* Stored items *
# # # # #
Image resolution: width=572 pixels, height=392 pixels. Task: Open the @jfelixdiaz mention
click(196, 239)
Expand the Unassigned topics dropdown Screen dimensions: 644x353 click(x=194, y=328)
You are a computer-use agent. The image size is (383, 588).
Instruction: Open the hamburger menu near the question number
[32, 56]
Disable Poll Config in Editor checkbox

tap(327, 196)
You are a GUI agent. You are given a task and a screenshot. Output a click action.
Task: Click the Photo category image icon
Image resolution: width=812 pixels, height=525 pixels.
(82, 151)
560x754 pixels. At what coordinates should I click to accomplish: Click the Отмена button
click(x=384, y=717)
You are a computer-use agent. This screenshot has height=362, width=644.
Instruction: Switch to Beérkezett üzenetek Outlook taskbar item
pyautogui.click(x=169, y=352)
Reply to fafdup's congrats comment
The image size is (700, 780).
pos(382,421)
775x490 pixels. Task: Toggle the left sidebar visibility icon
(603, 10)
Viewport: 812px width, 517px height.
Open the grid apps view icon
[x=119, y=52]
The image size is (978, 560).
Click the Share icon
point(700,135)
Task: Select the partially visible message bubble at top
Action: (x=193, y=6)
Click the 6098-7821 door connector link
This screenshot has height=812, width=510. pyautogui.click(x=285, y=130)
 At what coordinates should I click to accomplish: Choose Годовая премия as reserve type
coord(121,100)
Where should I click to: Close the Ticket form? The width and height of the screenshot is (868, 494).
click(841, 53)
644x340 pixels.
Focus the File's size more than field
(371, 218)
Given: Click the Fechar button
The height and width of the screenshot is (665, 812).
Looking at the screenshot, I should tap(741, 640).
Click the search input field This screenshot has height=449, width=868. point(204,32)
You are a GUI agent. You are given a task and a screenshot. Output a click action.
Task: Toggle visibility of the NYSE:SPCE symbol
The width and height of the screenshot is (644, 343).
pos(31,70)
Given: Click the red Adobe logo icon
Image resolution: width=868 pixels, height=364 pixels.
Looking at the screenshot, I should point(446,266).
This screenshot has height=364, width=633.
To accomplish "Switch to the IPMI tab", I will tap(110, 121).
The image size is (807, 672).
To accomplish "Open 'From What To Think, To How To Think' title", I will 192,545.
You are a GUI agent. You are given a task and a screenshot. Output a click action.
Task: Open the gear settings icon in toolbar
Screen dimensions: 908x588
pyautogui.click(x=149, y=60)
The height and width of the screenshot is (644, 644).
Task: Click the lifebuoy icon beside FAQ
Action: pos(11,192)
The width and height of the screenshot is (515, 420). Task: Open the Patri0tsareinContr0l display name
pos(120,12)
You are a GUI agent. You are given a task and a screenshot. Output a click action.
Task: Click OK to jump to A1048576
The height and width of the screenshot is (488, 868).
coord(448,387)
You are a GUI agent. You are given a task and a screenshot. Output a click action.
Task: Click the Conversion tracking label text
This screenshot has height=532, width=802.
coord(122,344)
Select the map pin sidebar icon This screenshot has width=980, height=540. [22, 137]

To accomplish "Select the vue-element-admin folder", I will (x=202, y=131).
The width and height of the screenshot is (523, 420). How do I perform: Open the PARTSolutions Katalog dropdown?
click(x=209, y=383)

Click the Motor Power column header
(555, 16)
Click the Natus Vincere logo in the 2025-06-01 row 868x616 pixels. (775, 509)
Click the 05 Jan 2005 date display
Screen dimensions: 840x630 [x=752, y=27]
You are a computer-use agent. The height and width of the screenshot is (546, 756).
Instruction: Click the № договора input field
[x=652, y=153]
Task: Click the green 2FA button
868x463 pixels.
# # # # #
* Instructions for the task *
Extract exactly the leading lines of the data, stopping at and including the line with "You are a computer-use agent. The image".

* Answer below *
Image resolution: width=572 pixels, height=392 pixels. Task: Open the @jfelixdiaz mention
click(196, 239)
Expand the Unassigned topics dropdown Screen dimensions: 644x353 click(x=194, y=328)
You are a computer-use agent. The image size is (383, 588).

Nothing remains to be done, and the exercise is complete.